### Document excerpt
►
Unfortunately, we often put ourselves through the same mental wringer when we compare ourselves to others financially. We overhear a conversation about the brilliant investment move someone pulled off and how it made them a bunch of cash. Your brother calls to tell you about the sweet new car he just bought. Or, your sister tells you about the sale of a lifetime and she got 5 new pairs of shoes. Or, a classmate mentions that they’ll graduate with no student loans. Or, your friend invites you out to dinner to celebrate their promotion. Instead of looking outward, we focus our attention inward and compare how our financial lives don’t appear to match up to someone else’s. We start clicking through our own little financial Instagram, and it’s depressing.

I met with a person (we’ll call him Ed) a couple of years ago who was knee deep in comparing his life to the group he and his family ran around with. Ed is a successful business professional and earns well into the six-figures each year with an additional annual six-figure bonus more common than not. Most people I know would be thrilled with the opportunities that Ed has available to him. Ed’s problem was that he was comparing his financial life to his friends’ lives. The even bigger problem is that all of his friends make seven-figures. He and his wife couldn’t keep up with the spending, the vacations, the cars, the lake homes, and on and on. Ed had become so dissatisfied with his income and perceived inferiority that the stress he was dealing with began to manifest in his relationships with his wife and kids, too. Ed’s comparison was beginning to destroy his family.
◄
[Collected data entries]
►
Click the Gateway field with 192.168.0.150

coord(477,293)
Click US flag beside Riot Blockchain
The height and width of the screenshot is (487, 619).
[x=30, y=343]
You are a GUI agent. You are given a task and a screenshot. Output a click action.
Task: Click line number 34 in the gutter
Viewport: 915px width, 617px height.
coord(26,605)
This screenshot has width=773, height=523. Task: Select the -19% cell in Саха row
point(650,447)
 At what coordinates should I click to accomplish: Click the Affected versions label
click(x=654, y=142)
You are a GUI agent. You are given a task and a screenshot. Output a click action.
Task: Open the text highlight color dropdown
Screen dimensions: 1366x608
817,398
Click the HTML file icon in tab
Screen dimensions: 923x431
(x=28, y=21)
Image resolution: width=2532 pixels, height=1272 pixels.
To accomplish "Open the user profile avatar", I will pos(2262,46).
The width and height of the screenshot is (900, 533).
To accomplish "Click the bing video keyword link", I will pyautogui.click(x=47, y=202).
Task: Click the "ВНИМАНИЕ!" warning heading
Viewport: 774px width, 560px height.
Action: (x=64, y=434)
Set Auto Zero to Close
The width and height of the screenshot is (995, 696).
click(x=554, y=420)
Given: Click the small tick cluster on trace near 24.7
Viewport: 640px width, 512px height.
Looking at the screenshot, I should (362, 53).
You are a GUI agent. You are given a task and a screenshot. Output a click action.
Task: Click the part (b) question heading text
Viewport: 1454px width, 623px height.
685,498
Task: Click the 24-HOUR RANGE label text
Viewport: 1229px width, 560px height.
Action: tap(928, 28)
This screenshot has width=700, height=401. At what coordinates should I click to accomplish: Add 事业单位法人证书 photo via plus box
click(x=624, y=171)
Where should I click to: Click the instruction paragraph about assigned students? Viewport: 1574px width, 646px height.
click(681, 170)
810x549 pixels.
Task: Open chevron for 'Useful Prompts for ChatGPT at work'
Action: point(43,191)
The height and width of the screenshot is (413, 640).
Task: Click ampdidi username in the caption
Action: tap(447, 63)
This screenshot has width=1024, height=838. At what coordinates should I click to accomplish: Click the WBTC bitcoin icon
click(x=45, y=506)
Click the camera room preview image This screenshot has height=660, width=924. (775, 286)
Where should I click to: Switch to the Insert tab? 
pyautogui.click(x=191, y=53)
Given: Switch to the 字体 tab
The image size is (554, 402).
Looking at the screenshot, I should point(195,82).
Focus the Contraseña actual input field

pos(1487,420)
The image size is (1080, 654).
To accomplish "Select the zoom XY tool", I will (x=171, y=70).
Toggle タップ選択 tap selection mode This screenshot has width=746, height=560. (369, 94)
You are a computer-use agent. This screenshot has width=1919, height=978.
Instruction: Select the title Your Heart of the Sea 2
◄
### Directions for this task
Reproduce the passage from the excerpt on comparing finances with others, between "Unfortunately, we often" and "and it’s depressing.", inclusive. You can leave the material aside; it plays no part here.

### Answer to this problem
Unfortunately, we often put ourselves through the same mental wringer when we compare ourselves to others financially. We overhear a conversation about the brilliant investment move someone pulled off and how it made them a bunch of cash. Your brother calls to tell you about the sweet new car he just bought. Or, your sister tells you about the sale of a lifetime and she got 5 new pairs of shoes. Or, a classmate mentions that they’ll graduate with no student loans. Or, your friend invites you out to dinner to celebrate their promotion. Instead of looking outward, we focus our attention inward and compare how our financial lives don’t appear to match up to someone else’s. We start clicking through our own little financial Instagram, and it’s depressing.